• Problem requirements:
Render the data as a Markdown table with the columns Row and Text, giving each non-blank line its own numbered row. Begin at the line that has "Screen dimensions: 1878x1333", stop at the end of the data, and leave the pictures out.

• Dataset:
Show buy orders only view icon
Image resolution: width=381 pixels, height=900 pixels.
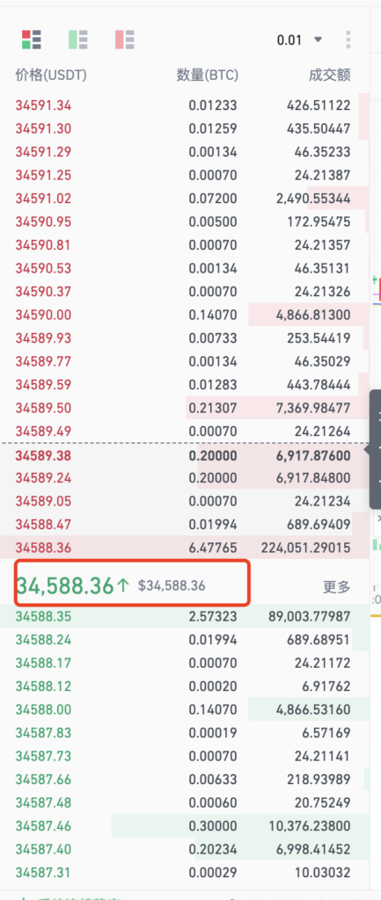[x=78, y=40]
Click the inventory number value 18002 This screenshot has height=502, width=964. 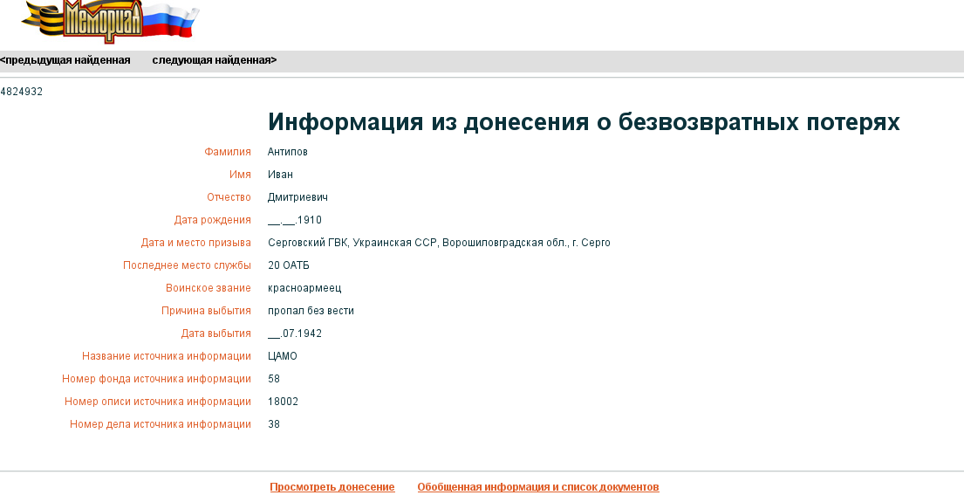click(283, 402)
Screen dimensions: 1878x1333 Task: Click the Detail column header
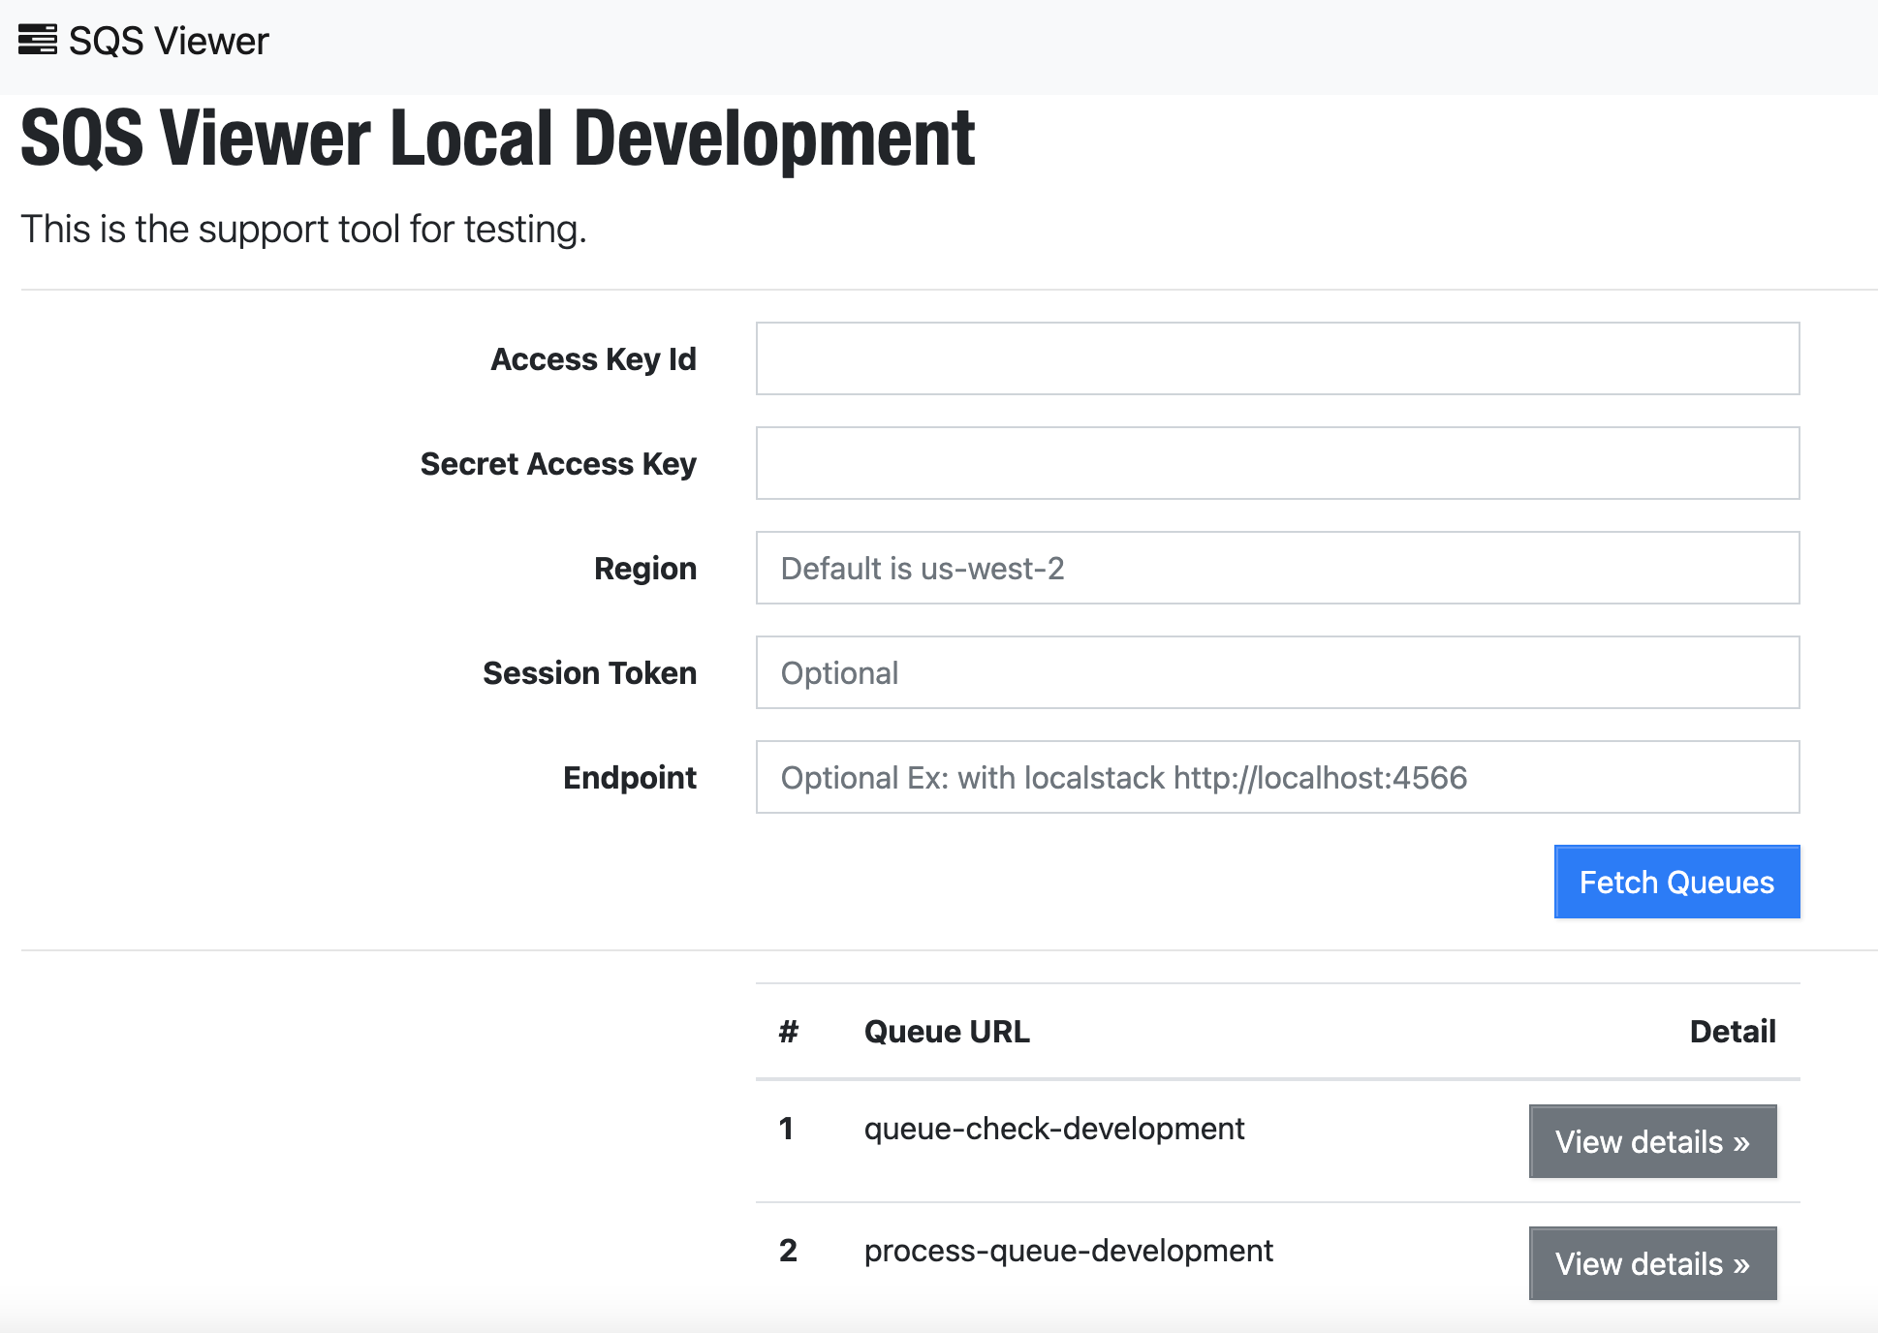(x=1732, y=1031)
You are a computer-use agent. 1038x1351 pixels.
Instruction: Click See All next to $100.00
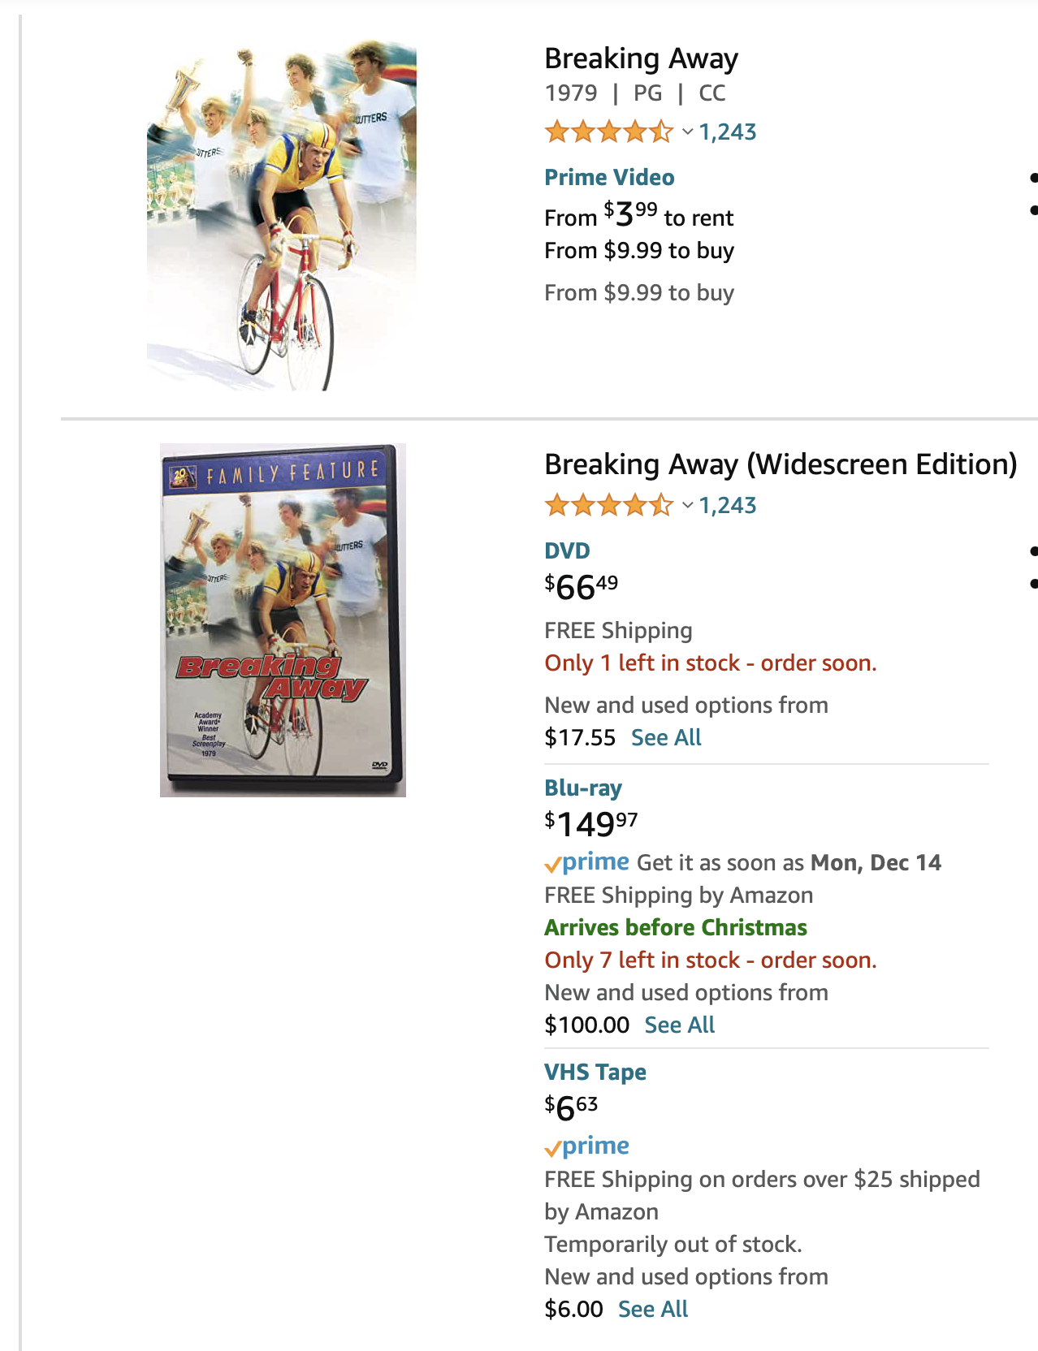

• Finished task:
| Row | Text |
|---|---|
| 1 | Screen dimensions: 1878x1333 Task: Click the Detail column header |
| 2 | (x=1732, y=1031) |
| 3 | You are a computer-use agent. 1038x1351 pixels. |
| 4 | Instruction: Click See All next to $100.00 |